> _Pixel coordinate grounding data_
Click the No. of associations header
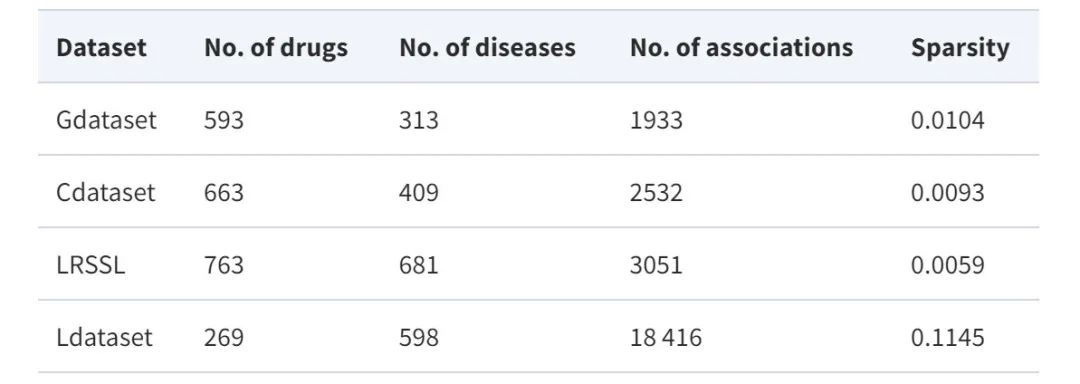Image resolution: width=1080 pixels, height=384 pixels. click(x=741, y=47)
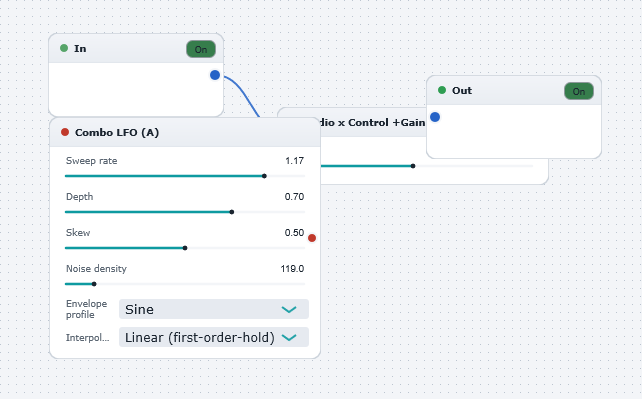This screenshot has width=642, height=399.
Task: Click the red output port beside Skew
Action: pos(312,238)
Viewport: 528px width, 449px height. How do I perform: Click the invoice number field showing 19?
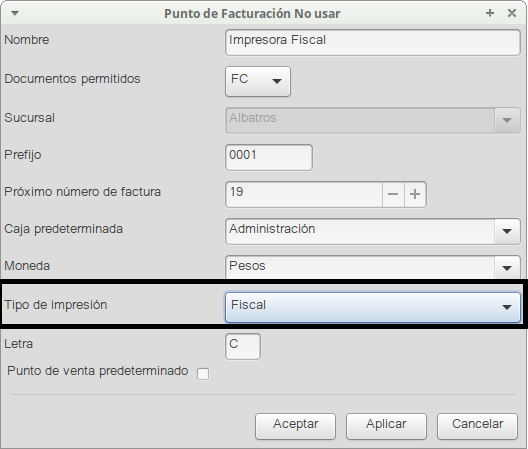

> _Directions_
Output every entry verbatim but skip the pictures.

> _Response to this task_
Click the No. of associations header
Image resolution: width=1080 pixels, height=384 pixels. click(x=741, y=47)
This screenshot has width=642, height=399.
Task: Click the red output port beside Skew
Action: pos(312,238)
Viewport: 528px width, 449px height. How do I perform: Click the invoice number field showing 19?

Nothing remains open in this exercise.